July 26, 2006

Summer Storm In Vegas

Kyle Eastwood, respected jazz bassist, composer, and arranger, who even collaborated with his father, Clint, for the Oscar-winning Mystic River a few years ago, will be performing at the Suncoast Hotel, August 4th-6th.

The Summer Storm is coming to Vegas, specifically on August 18th at the Railhead Showroom inside the Boulder Station Hotel. The Summer Storm members include Norman Brown, Patti Austin, Alex Bugnon, and Paul Taylor.

The Steven Lee Group, featuring saxophonist Rocco Barbato, still holds down the Monday night shift at the new Redrock Station Hotel and Casino.

Ronnie Foster, legendary keyboardist, is still at the Artisan Hotel on Thursdays and Saturdays starting at 10pm.

Rocky Gordon
is back at the District, at the Greens location, with his band KGB on Friday, August 11th.

Jerry Lopez (Ricky Martin, Bill Champlin, Clint Holmes) has brought his band, Santa Fe And The Fat City Horns, to the Palms hotel on Mondays. This is a great band, featuring Jerry on guitar and vocals.

On an editorial note:
Vegas is not known for original music or launching innovative talent. Culturally the city has been challenged with too many magicians and celebrity impersonators for years. So it comes as no surprise when you hear the varied sounds of the city that you might define as jazz on occasion.

As far as what I have witnessed over the last few years regarding smooth jazz groups, if I hear one more Benson-guitar clone performing Affirmation or Breezin'; or one more saxophonist perform the songs Europa, Mister Magic, or Chicago Song; or one more wannabee jazz vocalist sing Just The Two Of Us, This Masquerade, or Summertime, or Chaka Khan's Ain't Nobody, then I will pray with the voodoo doctor to bring Jimi Hendrix back from the dead to come and burn their instruments and microphones. It's been done already, and overdone.

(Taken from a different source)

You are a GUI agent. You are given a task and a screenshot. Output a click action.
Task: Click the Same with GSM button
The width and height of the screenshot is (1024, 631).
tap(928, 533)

If this dilemma is plaguing your community, tell your local club and restaurant owners you've had enough.

Give the people what they want, but remember, those people who like those tired sounds are usually in the upper demographic, and not necessarily members of the affluent class. Younger thinking, hip audiences are looking for more. And they also have the disposable income to buy music.

Gen X has entered the smooth jazz arena. Recruit them now!